::: DATASET RECORDS :::
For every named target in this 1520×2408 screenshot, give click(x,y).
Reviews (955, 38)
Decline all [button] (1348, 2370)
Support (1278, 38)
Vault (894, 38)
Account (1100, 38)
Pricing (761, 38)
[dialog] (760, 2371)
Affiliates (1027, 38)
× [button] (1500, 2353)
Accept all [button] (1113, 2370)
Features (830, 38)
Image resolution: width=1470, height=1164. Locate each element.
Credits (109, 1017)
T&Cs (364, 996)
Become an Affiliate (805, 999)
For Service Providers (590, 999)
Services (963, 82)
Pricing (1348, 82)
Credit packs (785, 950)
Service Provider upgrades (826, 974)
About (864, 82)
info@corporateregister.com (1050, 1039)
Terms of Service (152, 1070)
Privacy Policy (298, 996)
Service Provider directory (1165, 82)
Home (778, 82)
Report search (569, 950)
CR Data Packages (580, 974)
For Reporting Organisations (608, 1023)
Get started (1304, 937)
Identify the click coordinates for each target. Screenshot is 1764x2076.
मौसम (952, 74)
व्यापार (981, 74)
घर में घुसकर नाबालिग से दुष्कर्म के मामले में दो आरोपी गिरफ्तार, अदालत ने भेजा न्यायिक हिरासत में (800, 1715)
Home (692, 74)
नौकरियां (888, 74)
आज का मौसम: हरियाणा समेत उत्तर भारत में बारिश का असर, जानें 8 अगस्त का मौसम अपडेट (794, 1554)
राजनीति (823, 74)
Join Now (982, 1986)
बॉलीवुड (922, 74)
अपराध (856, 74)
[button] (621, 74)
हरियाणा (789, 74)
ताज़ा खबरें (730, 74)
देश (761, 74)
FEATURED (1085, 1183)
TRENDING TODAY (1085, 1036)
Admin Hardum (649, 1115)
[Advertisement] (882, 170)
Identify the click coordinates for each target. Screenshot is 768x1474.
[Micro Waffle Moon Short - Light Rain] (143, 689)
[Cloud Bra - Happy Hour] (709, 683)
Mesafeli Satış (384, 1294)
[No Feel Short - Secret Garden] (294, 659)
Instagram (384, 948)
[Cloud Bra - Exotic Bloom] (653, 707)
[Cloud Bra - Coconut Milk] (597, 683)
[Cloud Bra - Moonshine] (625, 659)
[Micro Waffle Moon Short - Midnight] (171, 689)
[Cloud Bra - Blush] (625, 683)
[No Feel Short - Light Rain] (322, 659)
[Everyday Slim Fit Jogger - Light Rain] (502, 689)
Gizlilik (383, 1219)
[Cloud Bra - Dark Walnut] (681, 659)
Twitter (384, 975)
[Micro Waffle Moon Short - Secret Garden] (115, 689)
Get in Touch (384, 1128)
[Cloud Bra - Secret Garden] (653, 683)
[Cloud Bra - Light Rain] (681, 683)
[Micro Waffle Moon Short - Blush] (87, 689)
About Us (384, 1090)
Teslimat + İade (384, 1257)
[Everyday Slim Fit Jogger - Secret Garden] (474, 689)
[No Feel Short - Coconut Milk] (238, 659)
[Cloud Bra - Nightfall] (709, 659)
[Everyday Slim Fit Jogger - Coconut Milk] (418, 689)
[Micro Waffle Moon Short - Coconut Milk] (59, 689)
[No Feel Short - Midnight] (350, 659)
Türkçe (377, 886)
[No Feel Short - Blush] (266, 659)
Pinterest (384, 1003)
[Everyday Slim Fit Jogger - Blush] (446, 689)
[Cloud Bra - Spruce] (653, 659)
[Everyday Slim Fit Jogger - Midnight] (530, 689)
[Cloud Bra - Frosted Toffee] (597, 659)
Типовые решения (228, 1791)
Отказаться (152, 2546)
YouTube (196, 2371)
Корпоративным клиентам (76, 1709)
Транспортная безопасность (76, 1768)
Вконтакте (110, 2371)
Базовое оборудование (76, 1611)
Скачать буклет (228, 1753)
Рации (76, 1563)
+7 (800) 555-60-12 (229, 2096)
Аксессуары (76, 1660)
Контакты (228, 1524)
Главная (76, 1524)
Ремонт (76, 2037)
:::
■ YOUR TASK ■
Restate the data word for word. Begin at its first line, end at the line that contains "[Micro Waffle Moon Short - Light", and include both.

■ OUTPUT OF THE EXERCISE ■
For every named target in this 1520×2408 screenshot, give click(x,y).
Reviews (955, 38)
Decline all [button] (1348, 2370)
Support (1278, 38)
Vault (894, 38)
Account (1100, 38)
Pricing (761, 38)
[dialog] (760, 2371)
Affiliates (1027, 38)
× [button] (1500, 2353)
Accept all [button] (1113, 2370)
Features (830, 38)
Image resolution: width=1470, height=1164. Locate each element.
Credits (109, 1017)
T&Cs (364, 996)
Become an Affiliate (805, 999)
For Service Providers (590, 999)
Services (963, 82)
Pricing (1348, 82)
Credit packs (785, 950)
Service Provider upgrades (826, 974)
About (864, 82)
info@corporateregister.com (1050, 1039)
Terms of Service (152, 1070)
Privacy Policy (298, 996)
Service Provider directory (1165, 82)
Home (778, 82)
Report search (569, 950)
CR Data Packages (580, 974)
For Reporting Organisations (608, 1023)
Get started (1304, 937)
Identify the click coordinates for each target. Screenshot is 1764x2076.
मौसम (952, 74)
व्यापार (981, 74)
घर में घुसकर नाबालिग से दुष्कर्म के मामले में दो आरोपी गिरफ्तार, अदालत ने भेजा न्यायिक हिरासत में (800, 1715)
Home (692, 74)
नौकरियां (888, 74)
आज का मौसम: हरियाणा समेत उत्तर भारत में बारिश का असर, जानें 8 अगस्त का मौसम अपडेट (794, 1554)
राजनीति (823, 74)
Join Now (982, 1986)
बॉलीवुड (922, 74)
अपराध (856, 74)
[button] (621, 74)
हरियाणा (789, 74)
ताज़ा खबरें (730, 74)
देश (761, 74)
FEATURED (1085, 1183)
TRENDING TODAY (1085, 1036)
Admin Hardum (649, 1115)
[Advertisement] (882, 170)
Identify the click coordinates for each target. Screenshot is 768x1474.
[Micro Waffle Moon Short - Light Rain] (143, 689)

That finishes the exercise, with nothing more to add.